Schematic representation of ADR inhibition of static mechanical pressure-induced apoptosis in NPCs. Mechanical stress can induce a change in the conformation of mechanically gated Piezo1 ion channels from a closed to an open state. The large inward flow of extracellular calcium ions decreases the potential difference between the inner and outer mitochondrial membranes in the NPCs and causes damage to the mitochondrial membrane. Mitochondrial energy metabolism is disturbed and excessive ROSs are produced, exceeding the working capacity of the intracellular redox system, which eventually leads to apoptosis or cell death.
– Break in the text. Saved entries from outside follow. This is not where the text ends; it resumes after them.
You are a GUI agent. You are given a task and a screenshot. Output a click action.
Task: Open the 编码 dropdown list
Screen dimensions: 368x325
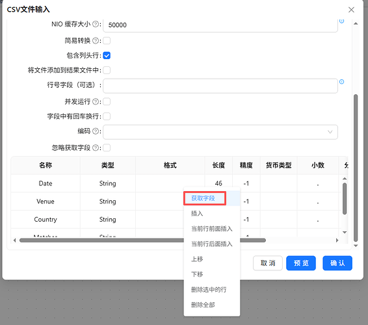point(220,132)
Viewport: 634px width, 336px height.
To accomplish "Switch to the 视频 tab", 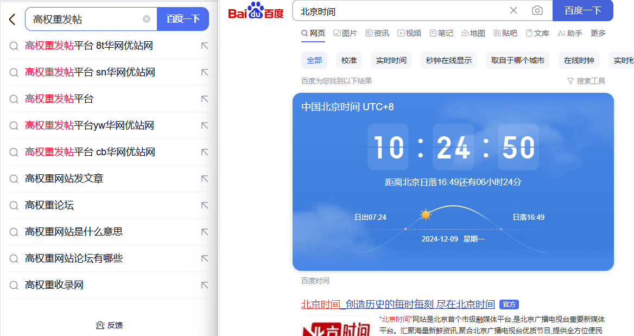I will 409,33.
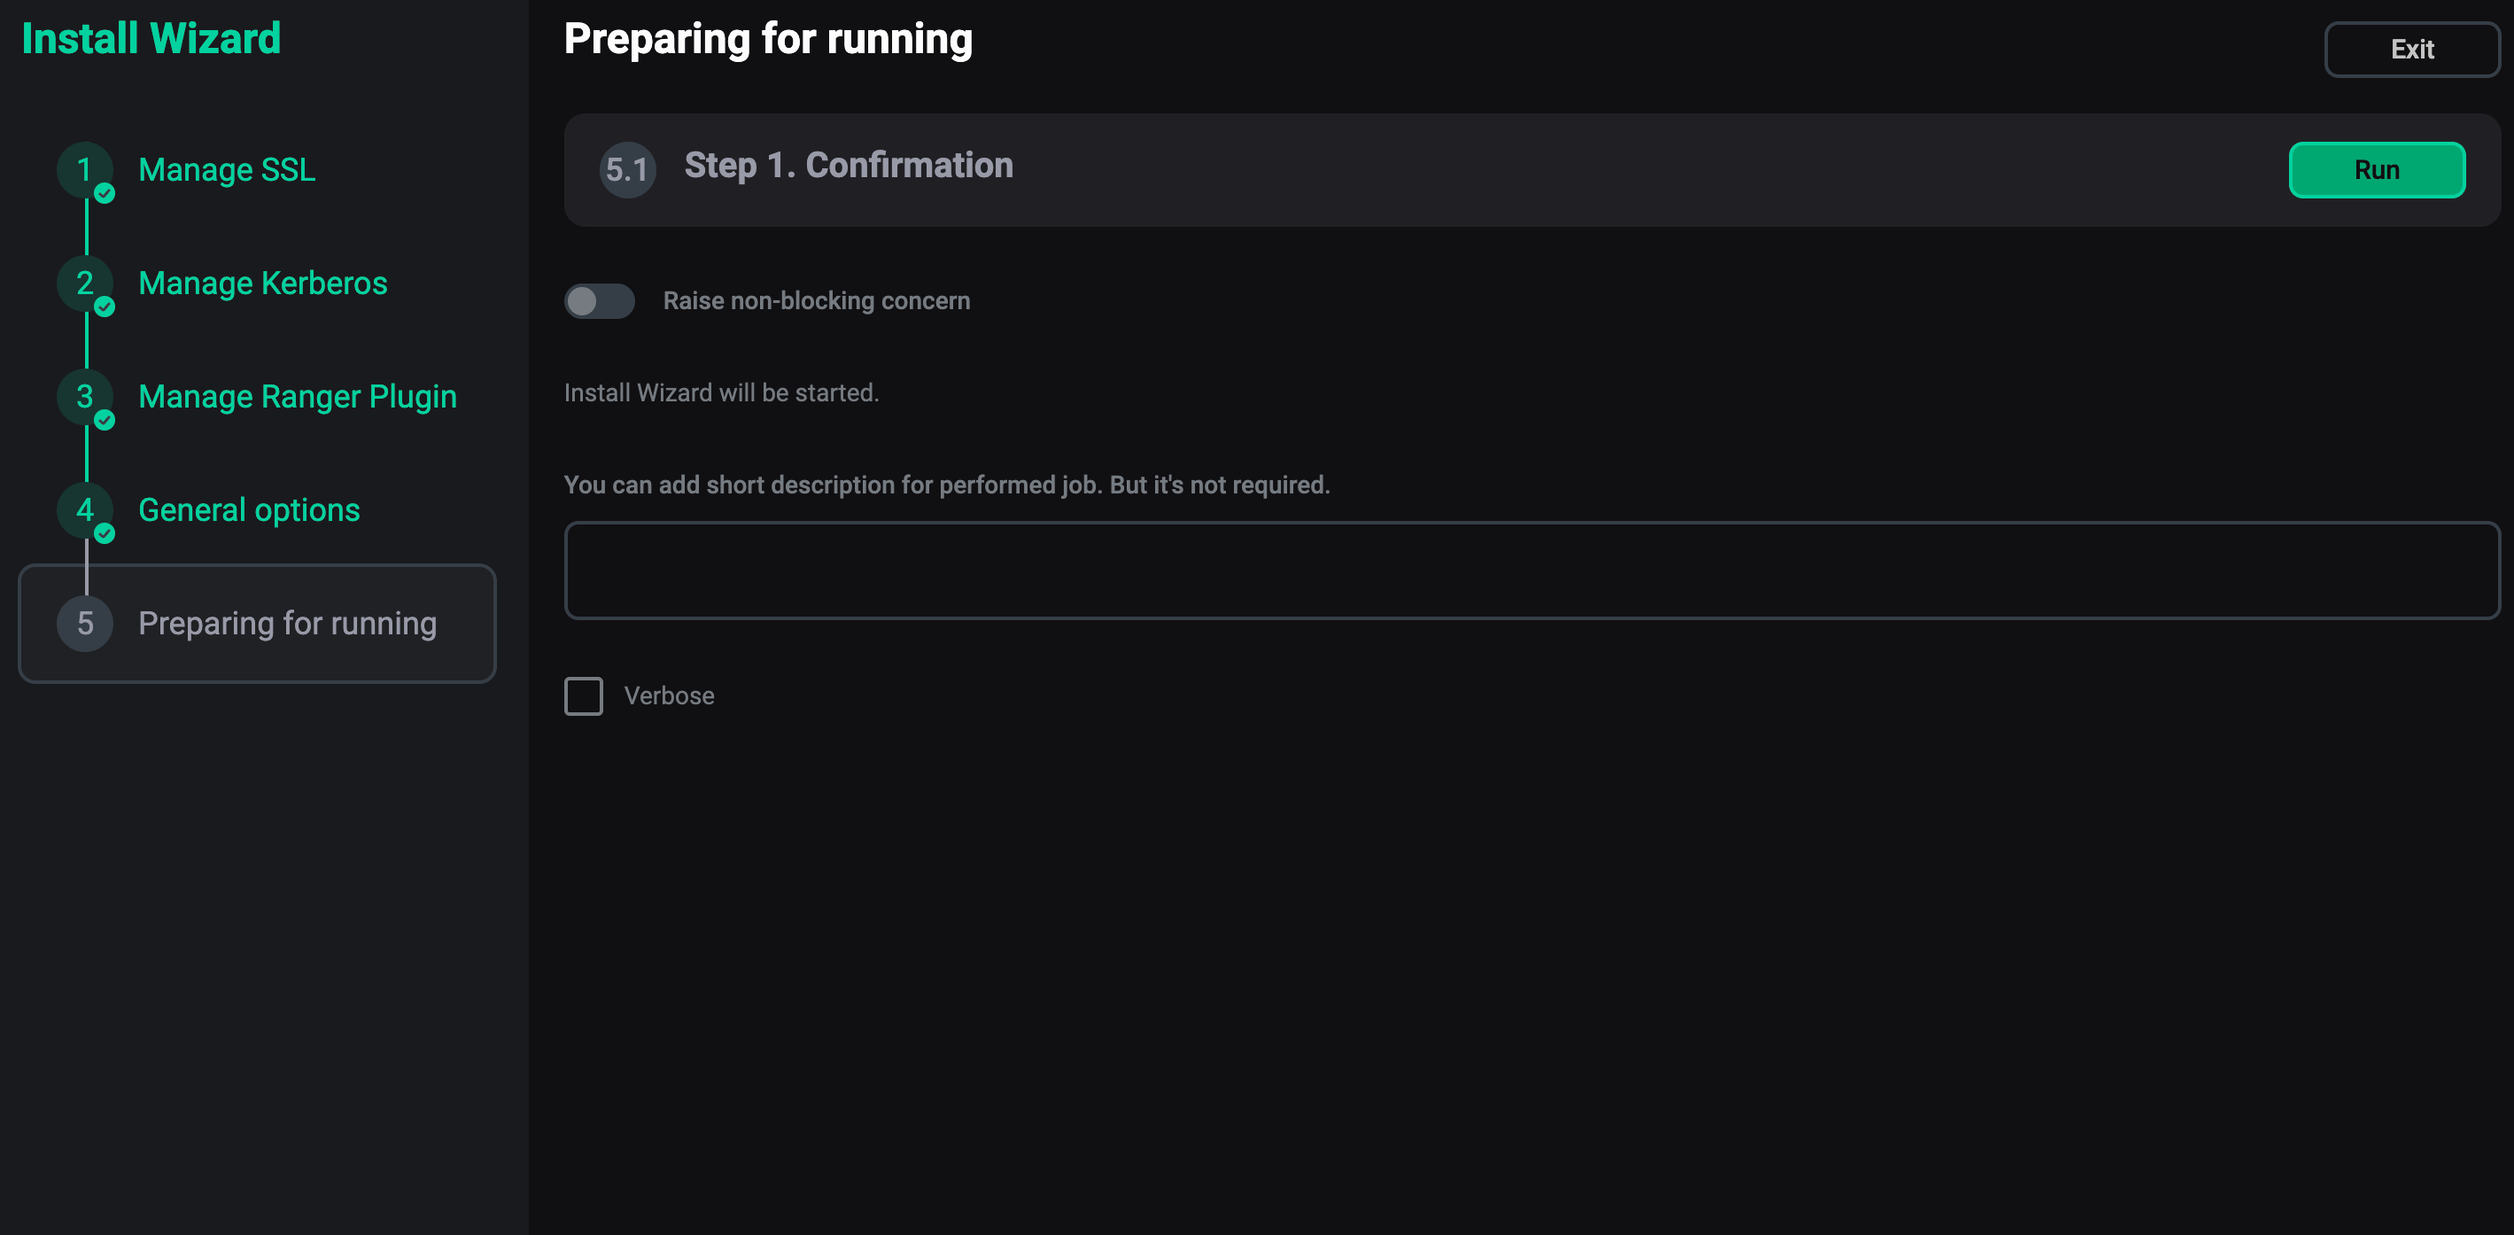This screenshot has height=1235, width=2514.
Task: Click the Manage SSL completed checkmark badge
Action: (x=104, y=193)
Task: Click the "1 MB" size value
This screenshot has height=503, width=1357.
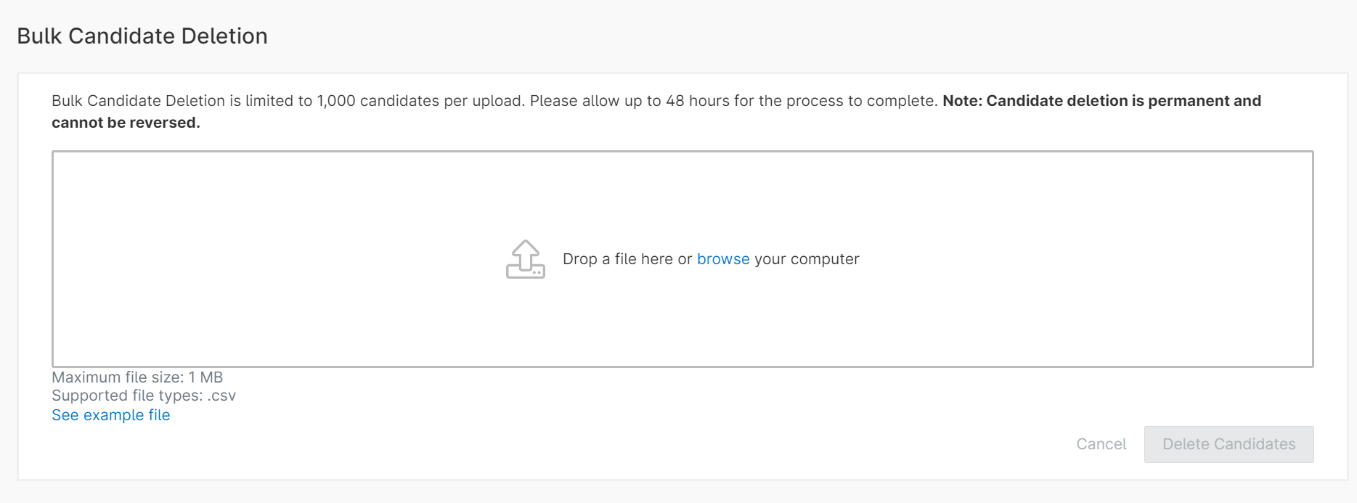Action: (205, 377)
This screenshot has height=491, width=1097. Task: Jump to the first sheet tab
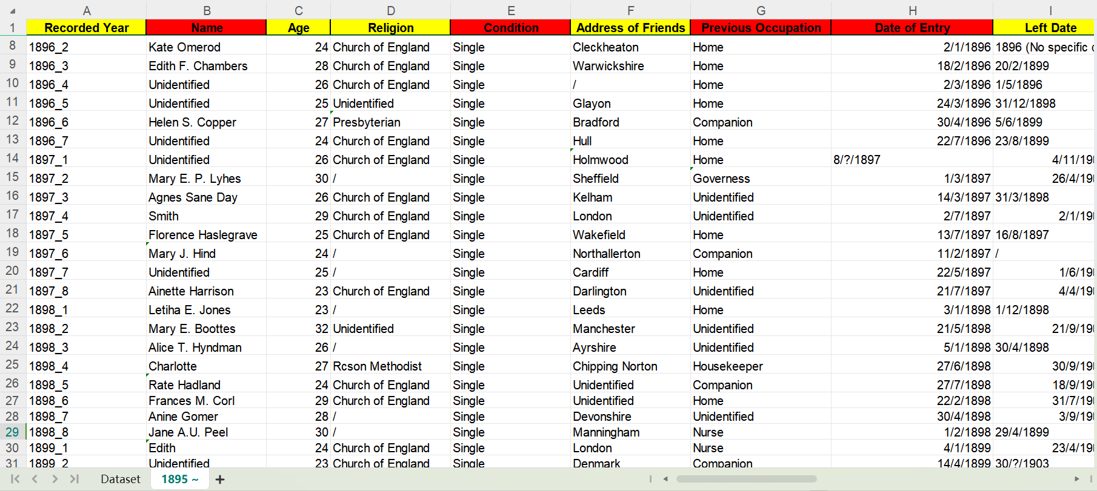point(15,479)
ADR can activate the MAPK signaling pathway and inhibit the ubiquitination of Nrf2 by Keap1 to promote Nrf2 phosphorylation and translocation to the nucleus and binding to ARE/EpRE. Ultimately, this induces the expression of antioxidant enzyme systems such as HO-1, inhibits intracellular ROS accumulation, improves NPC viability and inhibits apoptosis.

Abbreviations: ADR, andrographolide; NPC, nucleus pulposus cell; ROS, reactive oxygen species; MAPK, mitogen-activated protein kinase; Nrf2, NF-E2-related factor 2; HO-1, heme oxygenase-1.